Stroud and Demeter helped out in their free time, providing labor shoveling and pushing a wheelbarrow. Both say it gave them a pretty unrealistic view of what the pool industry was — hard work, of course, but big breakfasts, free lunches, Sonic slushies and “he’d pay us an exorbitant amount of money,” Stroud says. “He just made it so much fun. It seemed like you make a fortune.”
As their grandfather neared retirement, in 2008 the two started their own business, Spartan Pools and Ponds, also building vinyl-liner pools. “We always wanted to do something together, and we loved pools,” Demeter says. “It’s a little different once you get in it a year or two; you realize the free lunches aren’t really free.”
Which is why they quickly moved into other areas they saw as scalable, adding service, maintenance and eventually moving from vinyl to concrete pools. This year, they purchased Thompson Pool and Patio, a local retail store and service company that had been in operation for more than 40 years, and rebranded as Spartan Pool and Patio. A retail store was a dream of theirs, but one they thought was several years off — and not an option in Norman due to an existing relationship.
“[Norman] is where we wanted to be,” Demeter says. “We just had great respect for the Thompson family and didn't want to take a chance of pulling any business away from them.”
When Spartan started the service arm of their company, Stroud and Demeter went to Mike Thompson, one of the previous owners in hopes they could make a deal to take on Thompson’s overflow customers. The company not only gave them customers, but also equipment and much-needed advice. Though both companies did service, Thompson would refer customers to Spartan for construction, and Spartan sent customers to Thompson for chemicals.
When they signed the paperwork, Spartan more than doubled in size going from around 12 employees to almost 30. Blending the two companies has gone better than either thought possible. The inherited Thompson employees bring knowledge and experience, and have fully embraced the open-book management and profit-sharing that Stroud and Demeter have implemented.

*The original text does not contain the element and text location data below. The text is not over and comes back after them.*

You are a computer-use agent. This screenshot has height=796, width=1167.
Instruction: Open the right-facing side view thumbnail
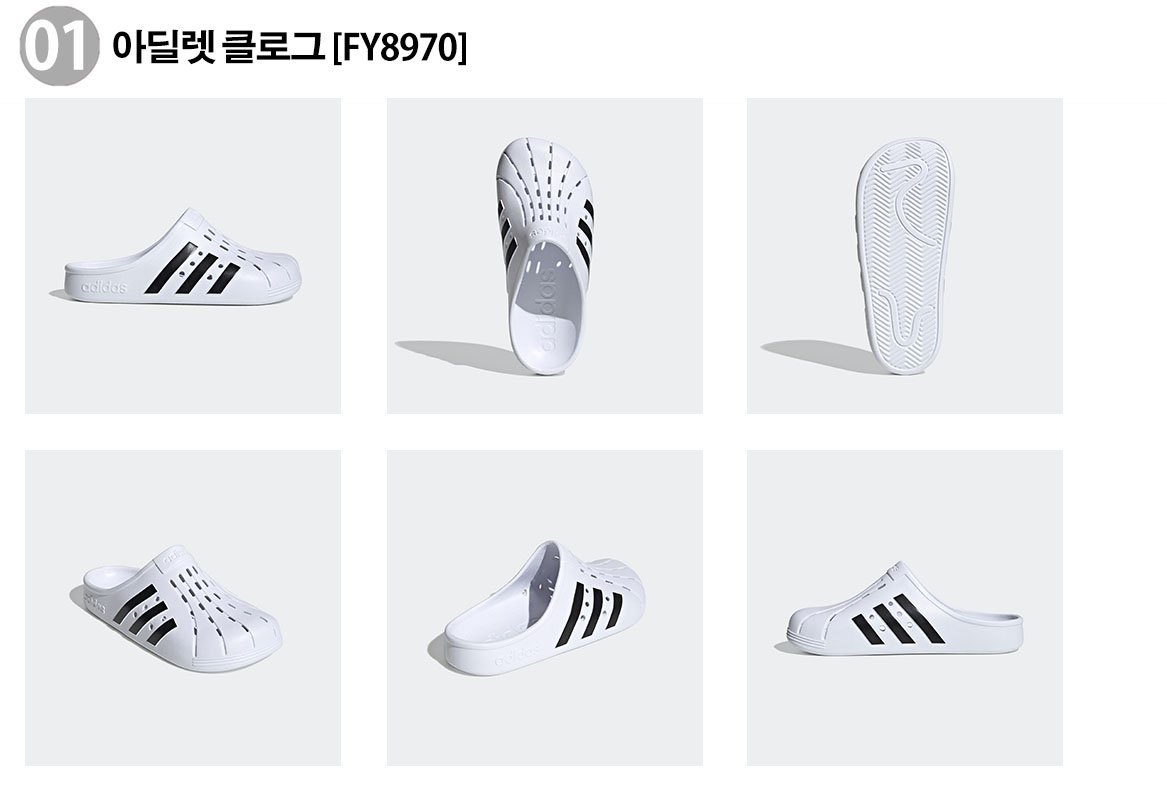pyautogui.click(x=905, y=608)
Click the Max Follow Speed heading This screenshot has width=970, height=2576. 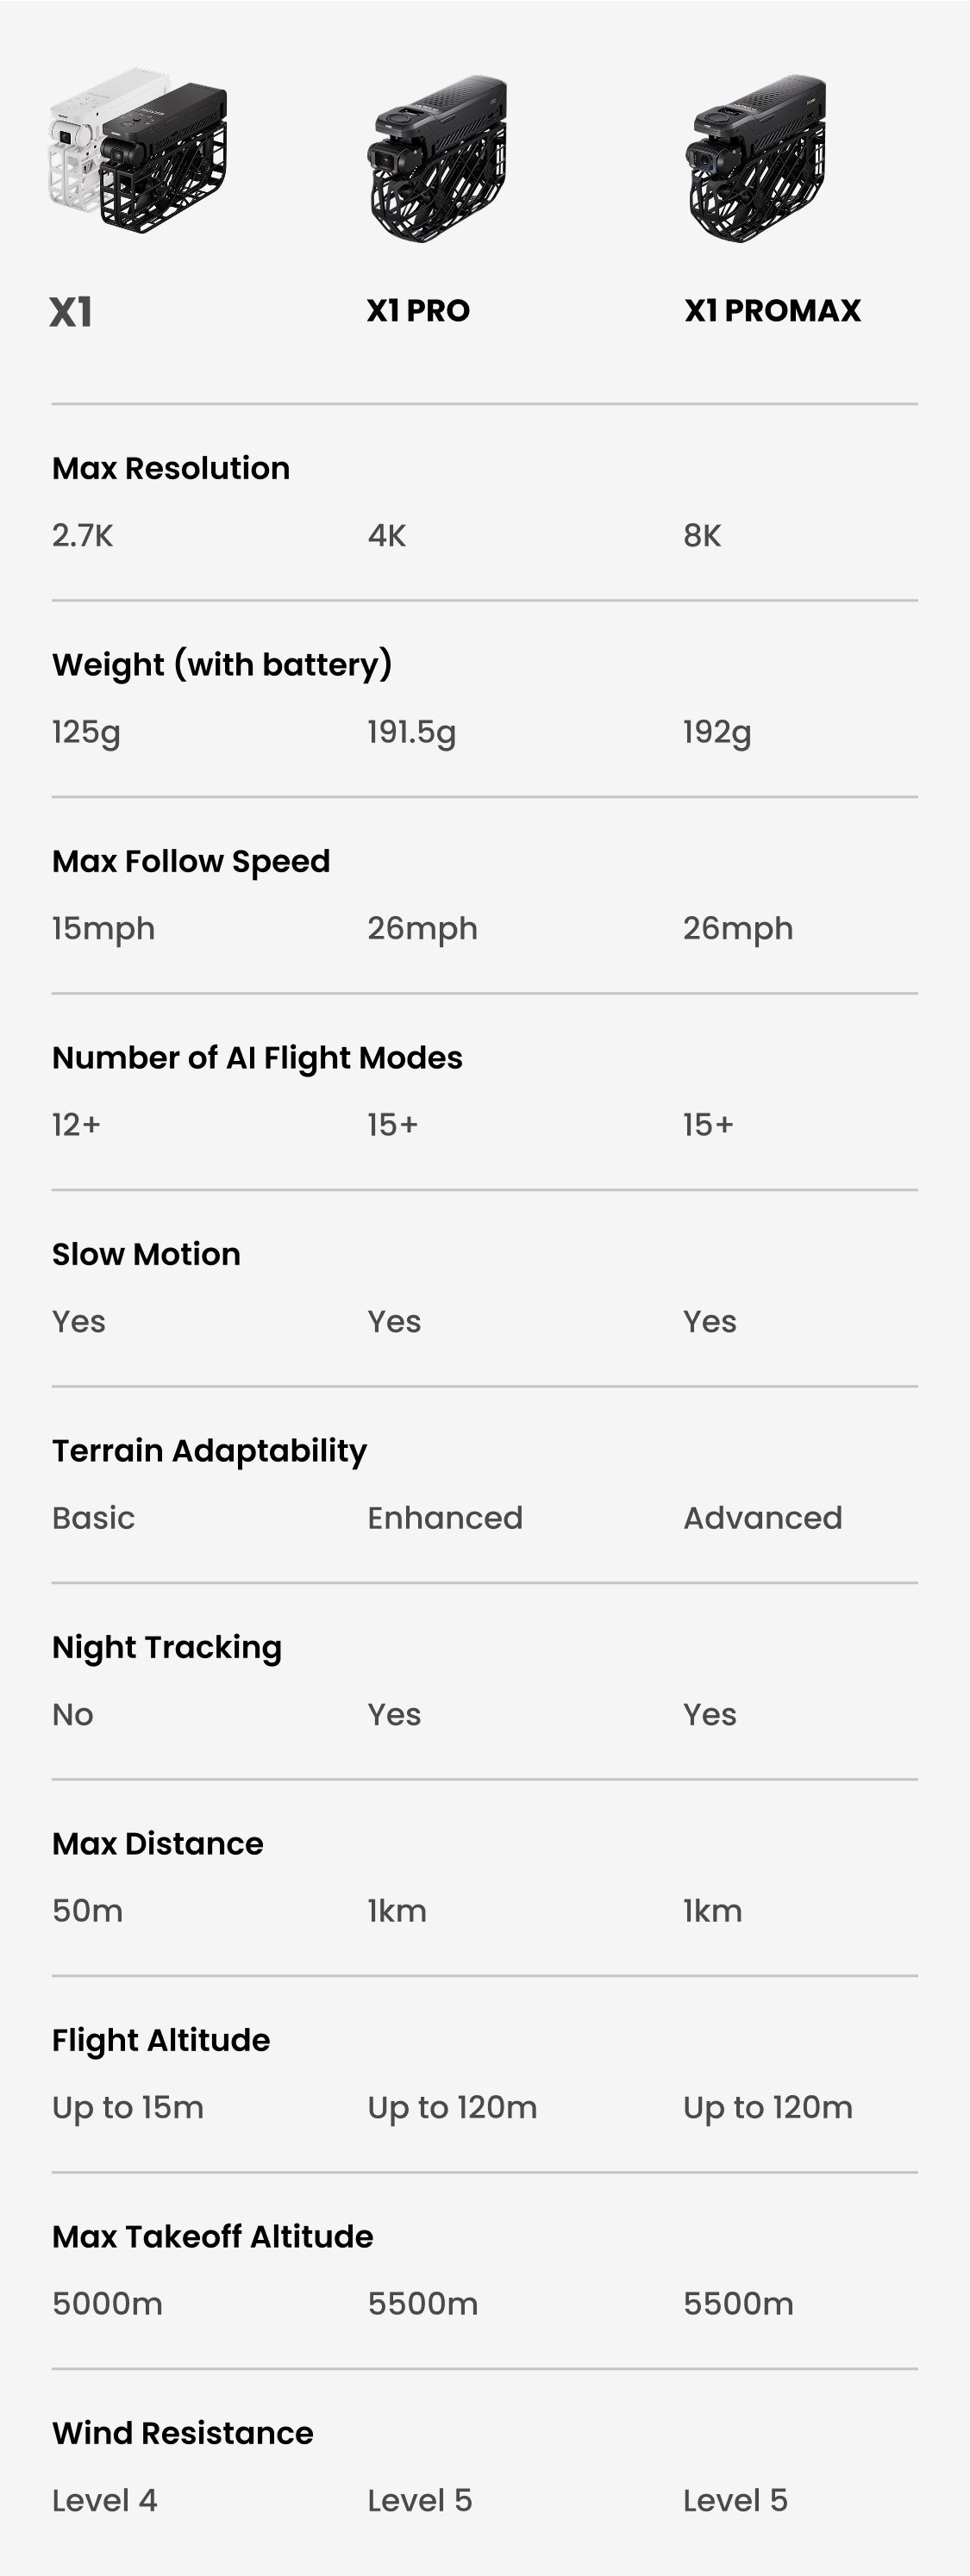pos(191,862)
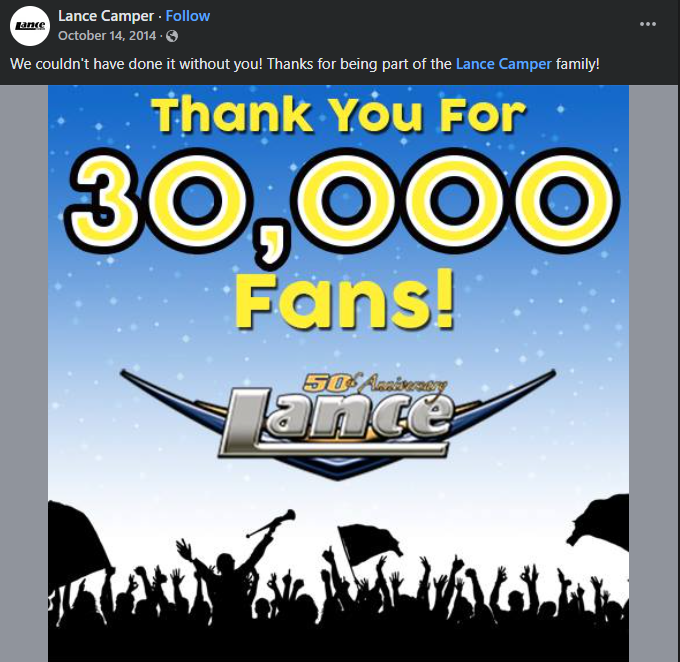The image size is (680, 662).
Task: Open the October 14, 2014 timestamp
Action: tap(108, 36)
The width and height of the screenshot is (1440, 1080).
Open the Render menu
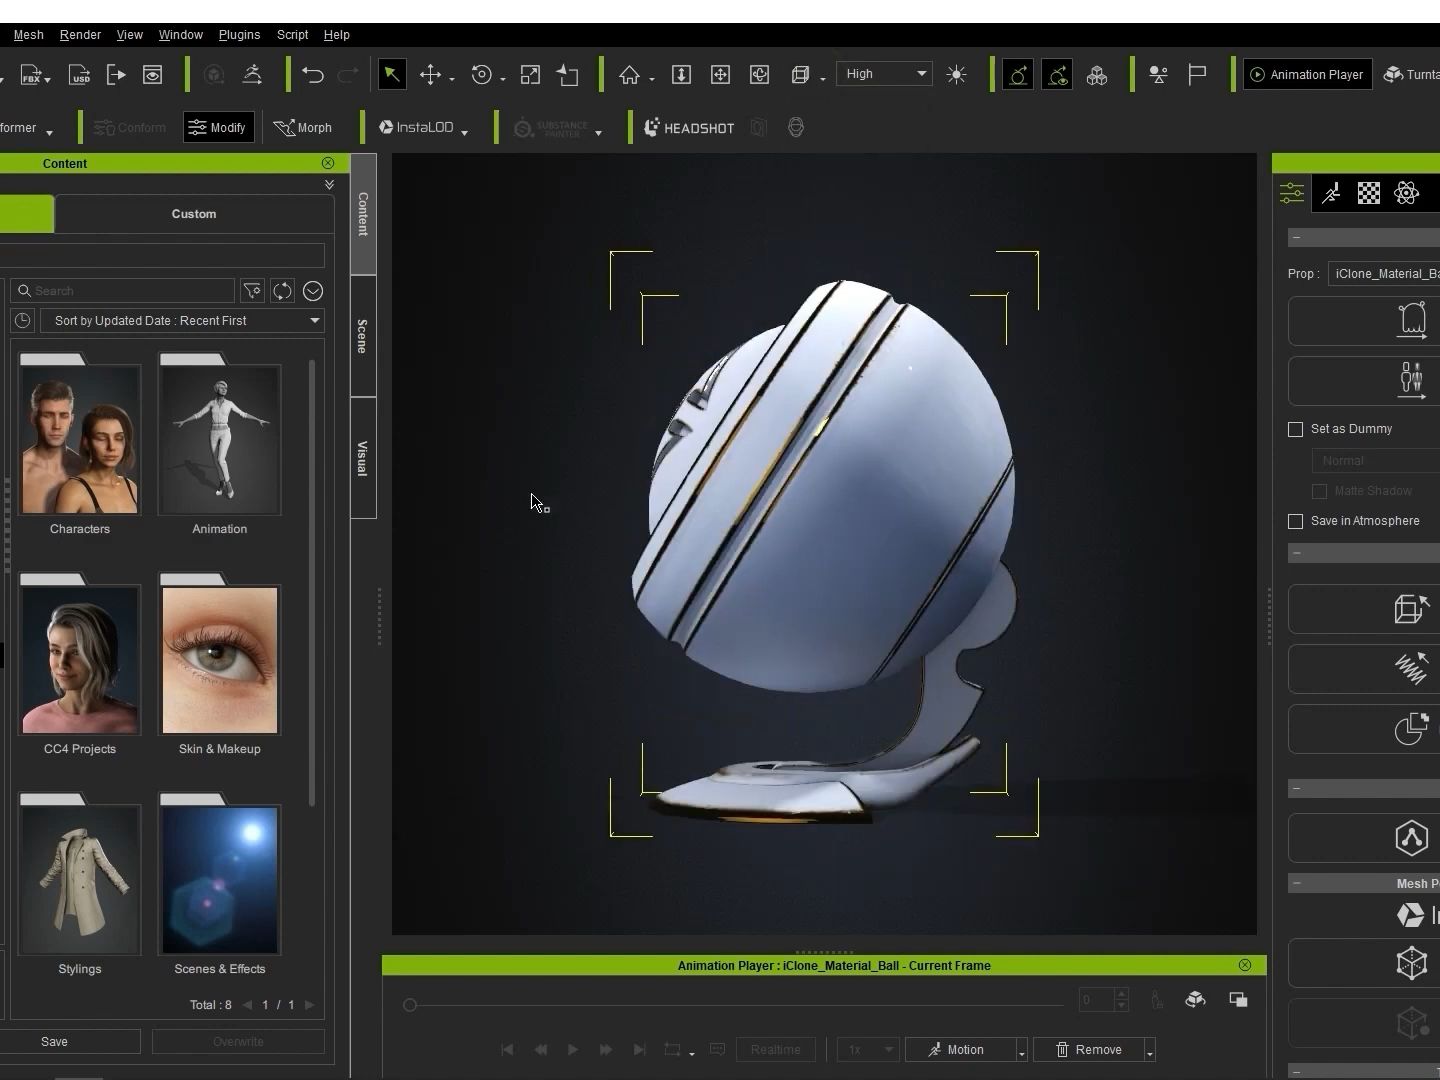pyautogui.click(x=80, y=34)

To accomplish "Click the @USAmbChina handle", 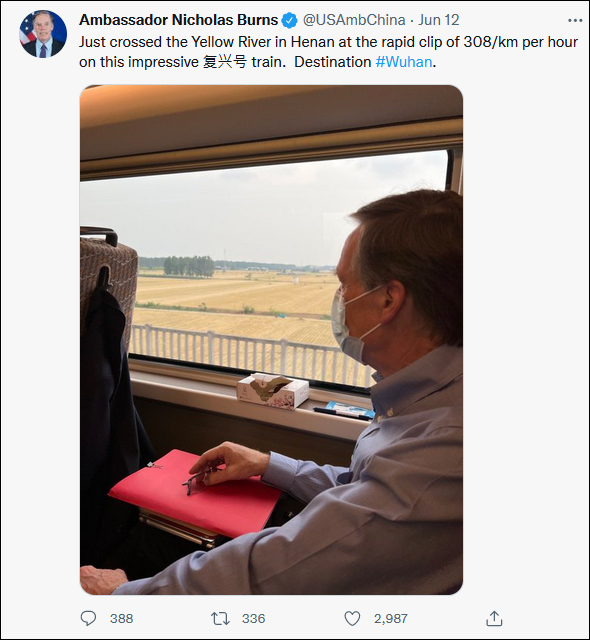I will [x=354, y=20].
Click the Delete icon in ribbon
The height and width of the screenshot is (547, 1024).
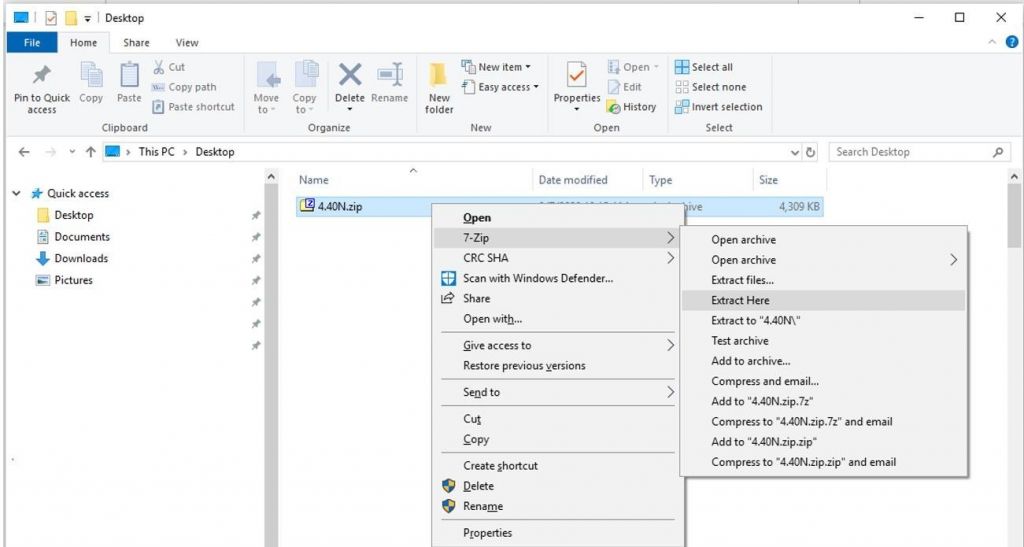349,78
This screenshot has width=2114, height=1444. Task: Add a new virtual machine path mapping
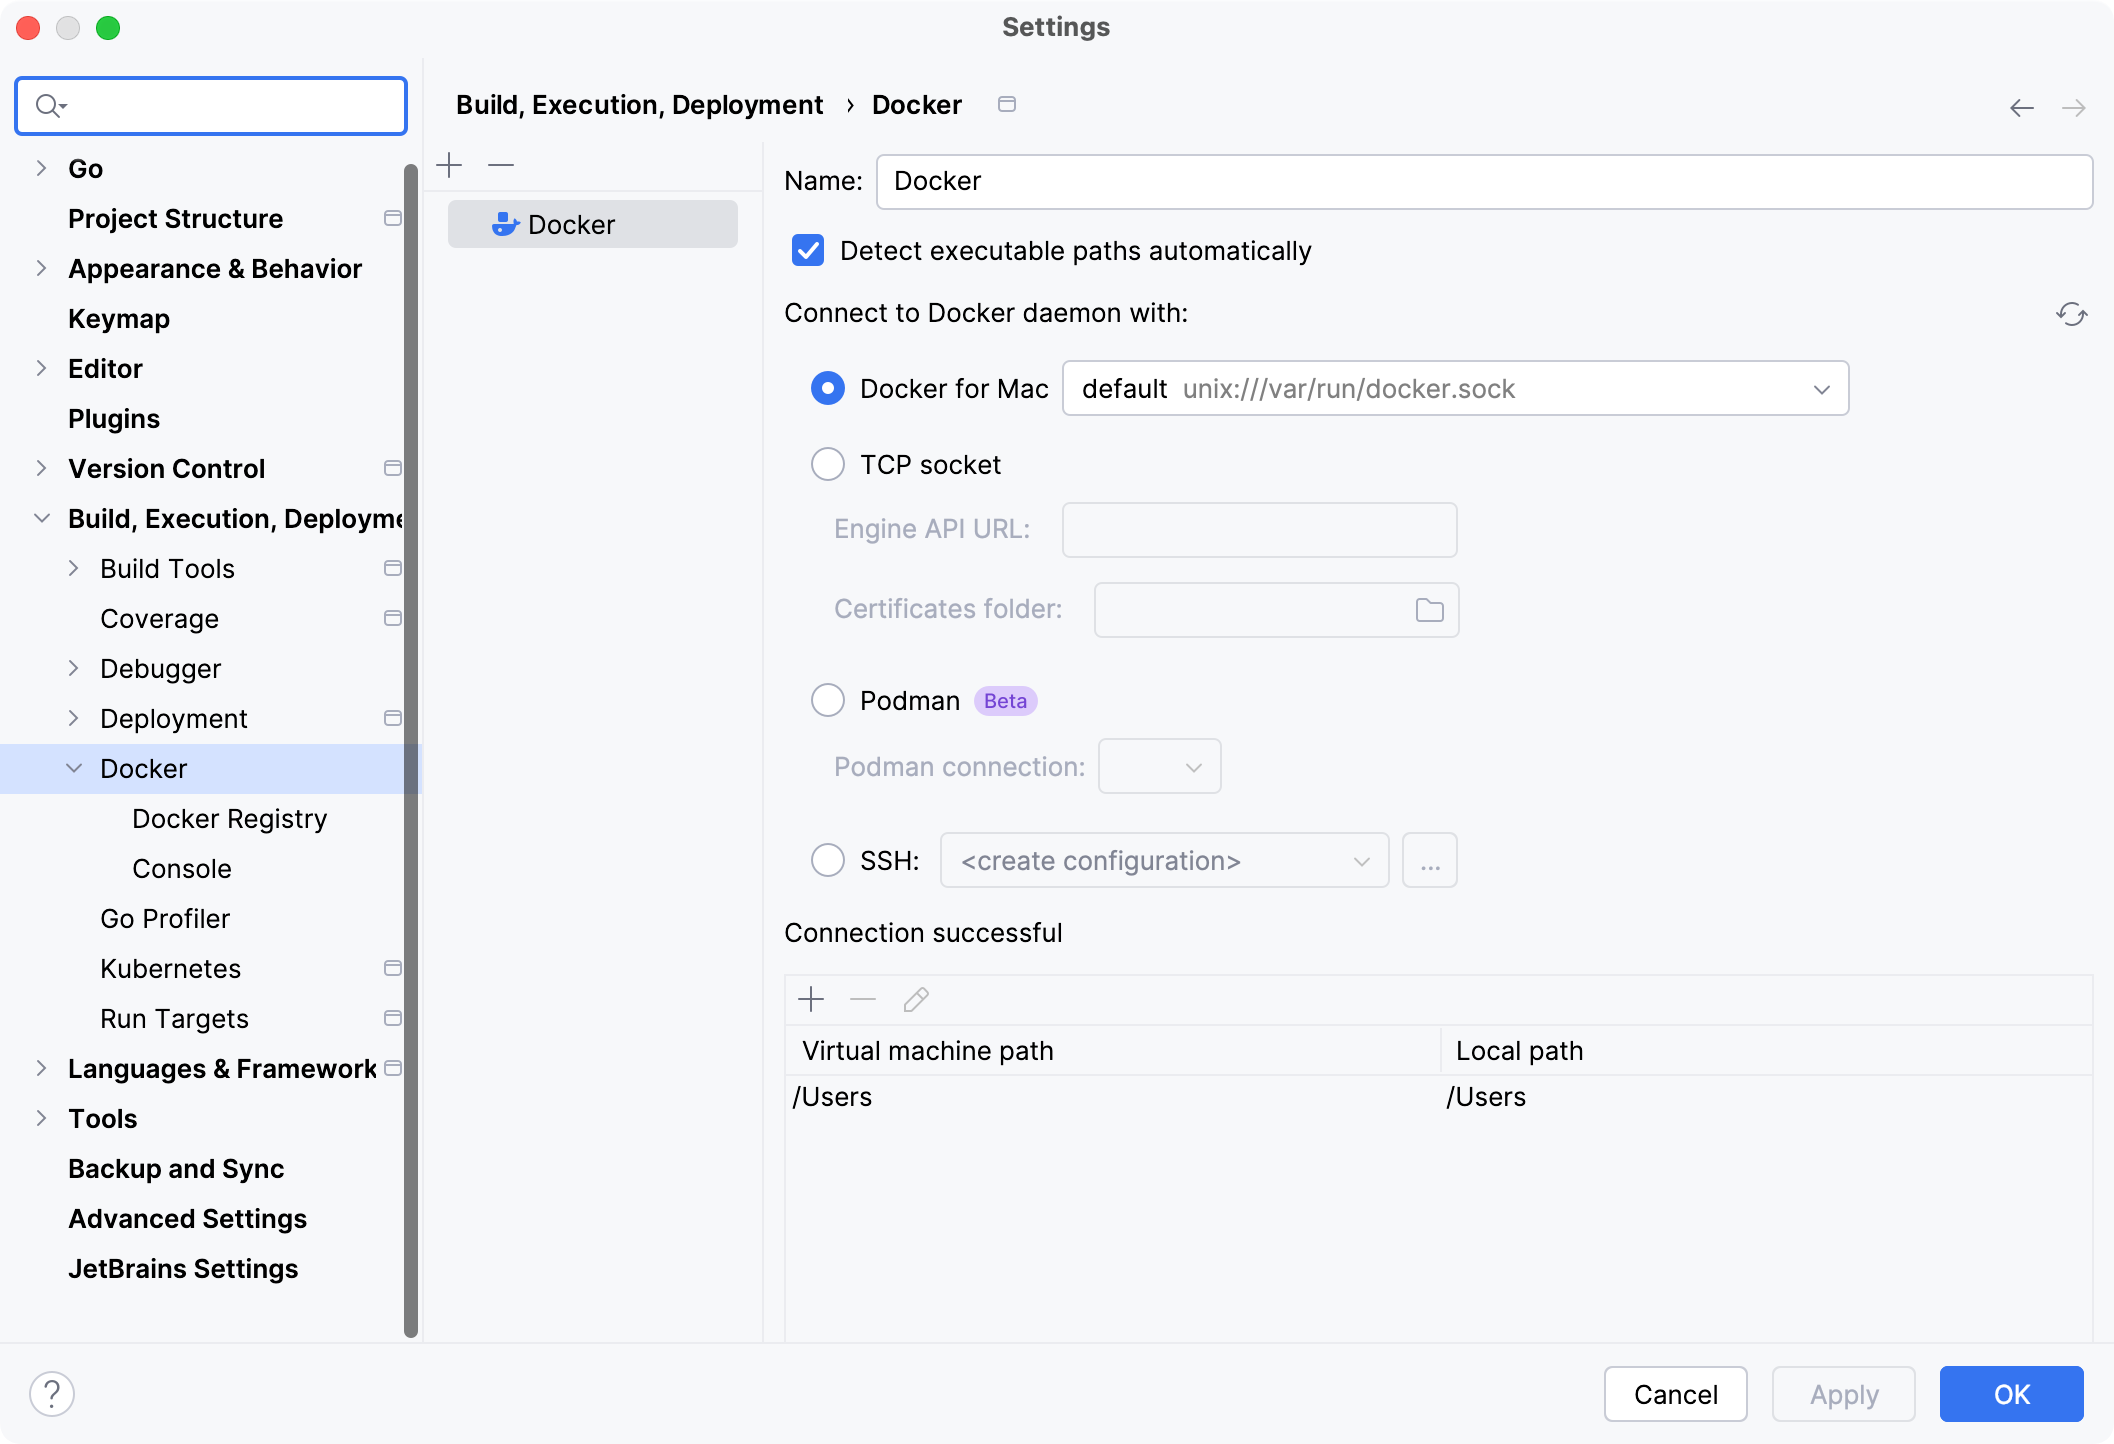tap(810, 999)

“We have amazing people,” Stroud says. “Jordan and I know a bit about this and about that, but there are a lot of people who work here who know a whole lot more about what they do.”The two are implementing programs to help employees with personal and professional development, and training them to think like business owners with the hopes of moving some of them into leadership and even ownership positions as the company grows.
For now, the two are focused on continuing dual legacies. “So many people in this area associate Spartan with Don Demeter, my grandpa,” Demeter says, “and now we feel that [responsibility] of carrying on the Thompson name as well.”